Both President Donald Trump and First Lady Melania Trump have demanded that ABC and its parent company Walt Disney fire late-night host Jimmy Kimmel, following a joke he made about Melania having "the glow of an expectant widow" — a remark that took on a charged new dimension after a shooting incident at the White House Correspondents' Dinner two days later.
Kimmel made the comment last Thursday during a parody segment on his show "Jimmy Kimmel Live!", in which he performed a mock version of an MC routine for the annual White House Correspondents' Dinner — a prestigious Washington event where journalists and political figures gather. He described Melania Trump as glowing "like an expectant widow," and also joked about her birthday and her apparent discomfort around the president. On Saturday, the actual dinner was cut short when a man identified as Cole Tomas Allen, a tutor and computer engineer from California, charged through a security checkpoint at the Washington Hilton and fired at Secret Service agents, wounding one, before being arrested. Allen has since been charged with the attempted assassination of the president.

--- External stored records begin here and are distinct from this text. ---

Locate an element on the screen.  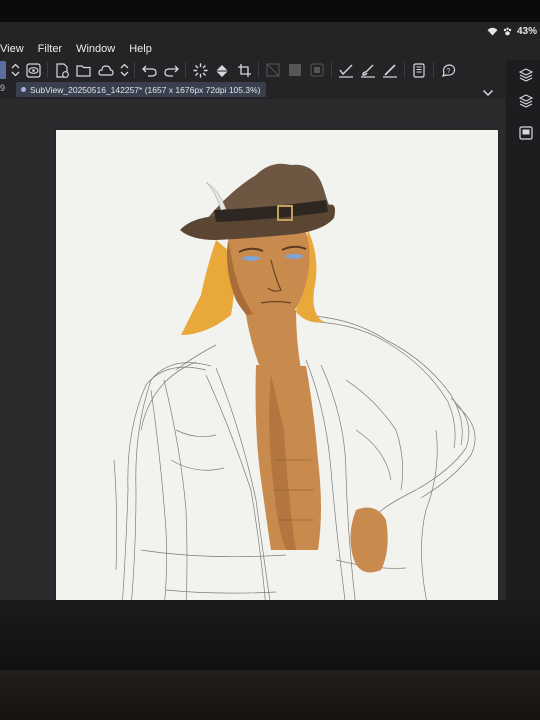
move-icon is located at coordinates (3, 70).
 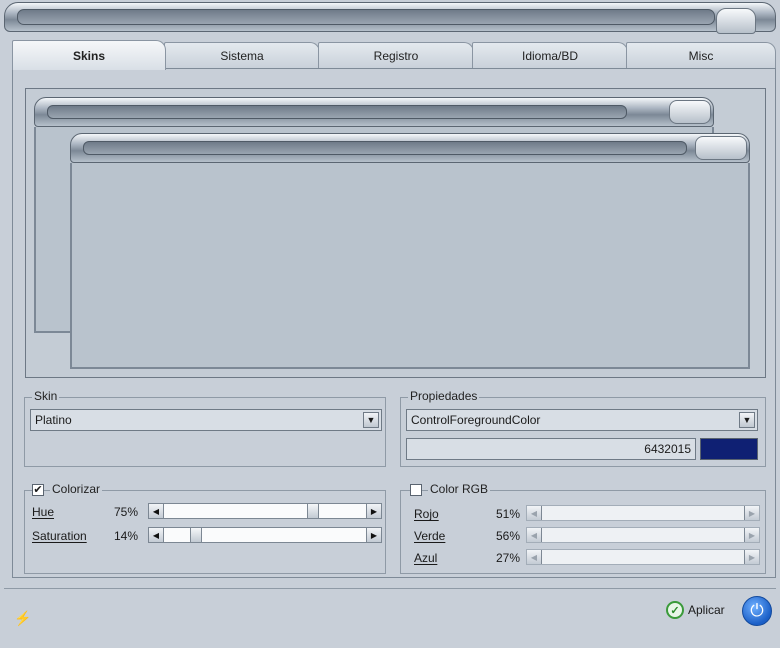 I want to click on azul-slider: ◀ ▶, so click(x=643, y=557).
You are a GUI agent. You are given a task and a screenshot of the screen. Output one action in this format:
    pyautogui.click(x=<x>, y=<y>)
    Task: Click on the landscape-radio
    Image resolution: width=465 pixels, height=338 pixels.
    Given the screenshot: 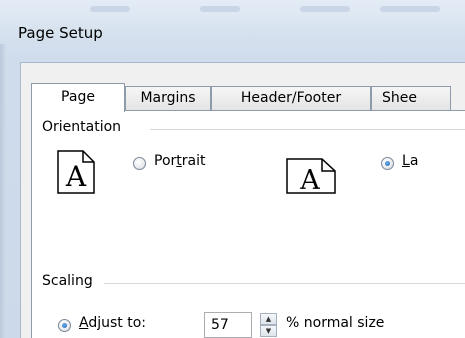 What is the action you would take?
    pyautogui.click(x=388, y=164)
    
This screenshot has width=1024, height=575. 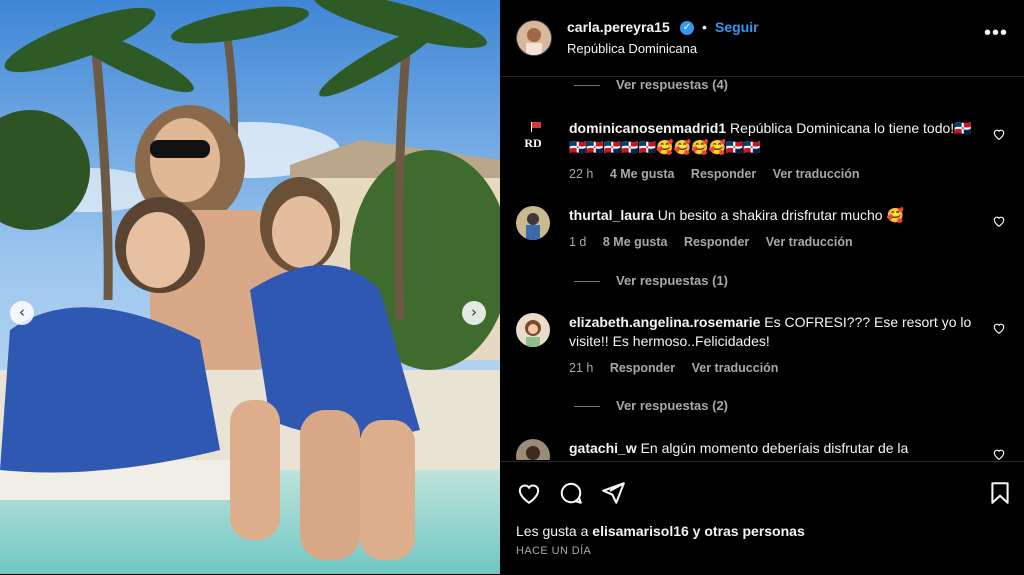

Kimmel responded on Monday, insisting the joke had been misread. "It was a very light roast joke about the fact that he's almost 80 and she's younger than I am," he said — Kimmel is 58, Melania Trump 56. "It was not by any stretch of the definition a call to assassination." He also rejected the idea that a joke made three days before the attack "had any effect on anything that happened," while expressing sympathy for those who endured the traumatic evening. He also turned the criticism back on the president, playing a clip of Trump calling a CBS journalist "a disgrace" and suggesting that if anyone wanted to reduce divisive rhetoric, a conversation with the president might be a good place to start.
Melania Trump had little patience for that framing. "Kimmel's hateful and violent rhetoric is intended to divide our country," she wrote on X. "His monologue about my family isn't comedy — his words are corrosive and deepen the political sickness within America." The president echoed her on his Truth Social platform, calling the joke a "despicable call to violence" and demanding Kimmel's immediate dismissal. White House press secretary Karoline Leavitt linked the comedian's remarks to a broader media environment she said had helped "legitimise violence," though there is no evidence Kimmel's joke influenced the alleged attacker.
This is not the first time Kimmel has found himself in the crosshairs of the administration. In September 2025, he was briefly suspended by ABC after remarks about the death of conservative activist Charlie Kirk, following pressure from FCC chairman Brendan Carr, who warned broadcasters airing Kimmel could face fines or licence revocations — a threat that drew bipartisan criticism, including from Republican Senator Ted Cruz. Kimmel was later reinstated. Experts note that broadcasters in the United States hold broad First Amendment protections to air comedy, even when distasteful. ABC and Disney had not issued a public response as of Monday. The episode also presents an early test for Disney's new CEO Josh D'Amaro, who took the role last month.